Influence of IL10 and TGFB1 Promoter Polymorphisms on Serum Cytokine Levels in Development and Severity of RA.

In our study, we focused on the role of the immunosuppressive cytokines TGF-β1 and IL-10 in RA and, in particular, the influence of the IL10 -1082 A/G (rs1800896) and TGFB1 -509C/T (rs1800469) promoter polymorphisms on their levels as a prerequisite for RA and disease activity clinical features. We found significantly higher IL-10 and lower TGF-β1 serum levels in women with RA than in controls.
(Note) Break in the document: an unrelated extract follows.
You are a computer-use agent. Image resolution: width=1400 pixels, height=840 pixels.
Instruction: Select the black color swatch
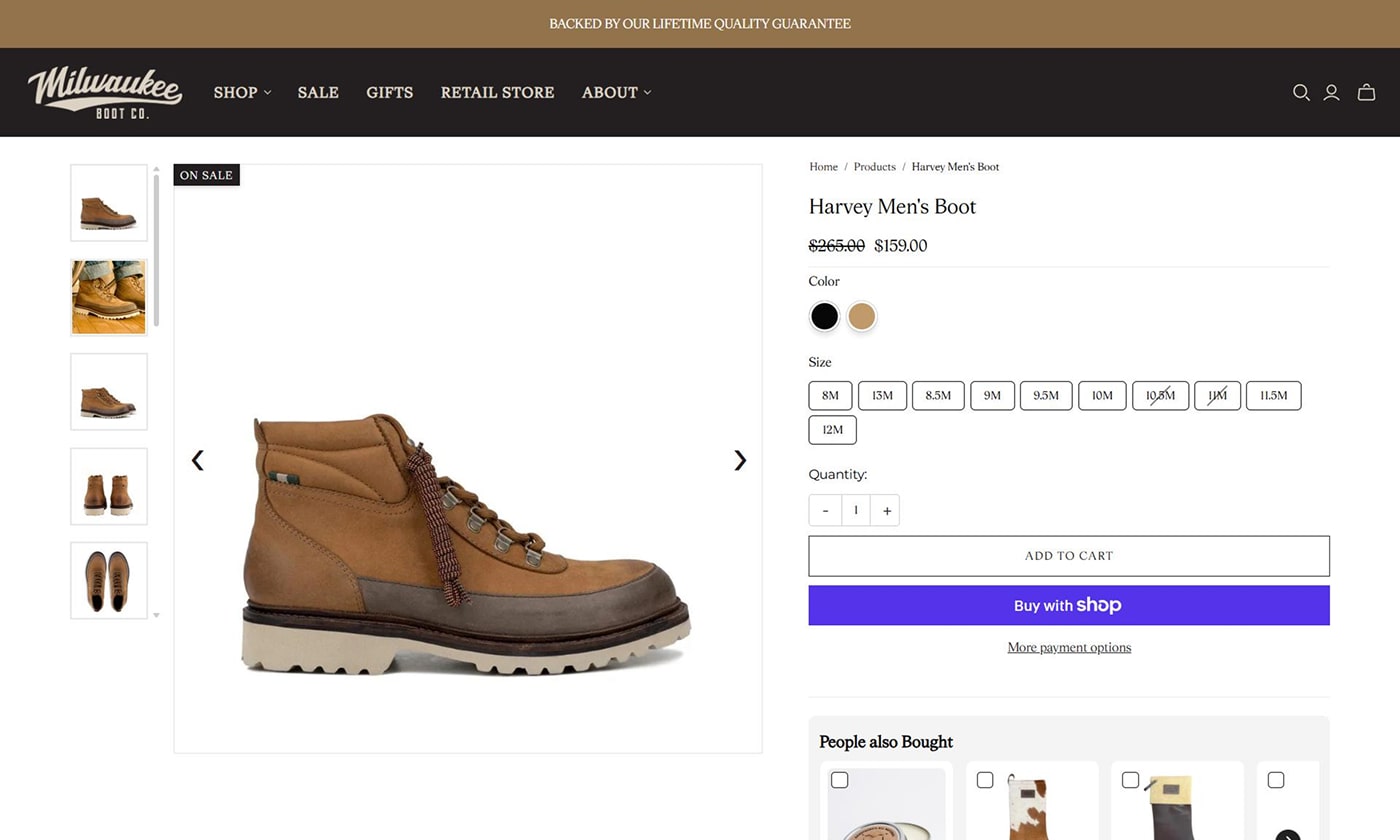tap(824, 316)
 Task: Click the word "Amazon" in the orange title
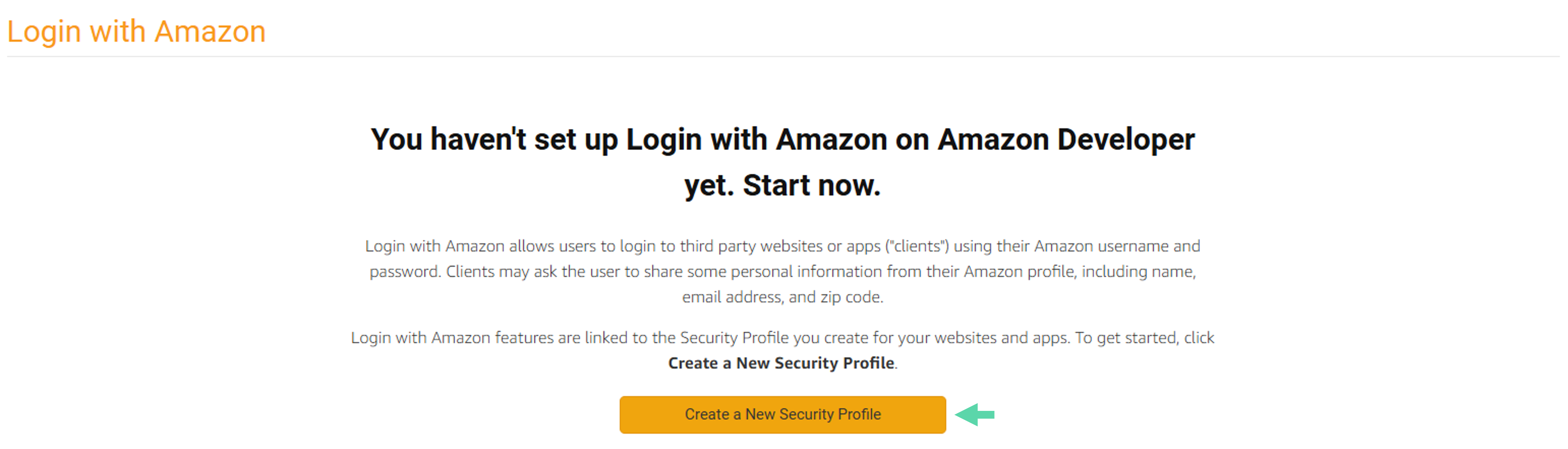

Patients who carried the -1082AA and AG genotypes had significantly higher levels of lnIL-10 compared to GG in contrast to healthy women carrying the same genotypes. The heterozygous -1082AG genotype was less frequent in RA cases (45.4%) than in healthy women (56.1%) and could be a protective factor for RA development (over-dominant model, OR = 0.66 95% CI 0.38-1.57). In addition, RA patients carrying the heterozygous -1082AG genotype were less likely to be anti-CCP positive than those carrying the homozygous AA/GG genotypes (37.1% vs. 62.9%; OR = 0.495. 95% CI 0.238-1.029, p = 0.058). There was no association between TGFB1 -509C/T SNP and susceptibility to RA and no relation between systemic TGF-β1 levels and rs1800469 genotypes. In conclusion, the IL10-1082 genotypes affect the serum levels of IL-10 in women with RA in a different way from that in healthy women and appear to play a role in the genetic predisposition and autoantibody production in the Bulgarian population.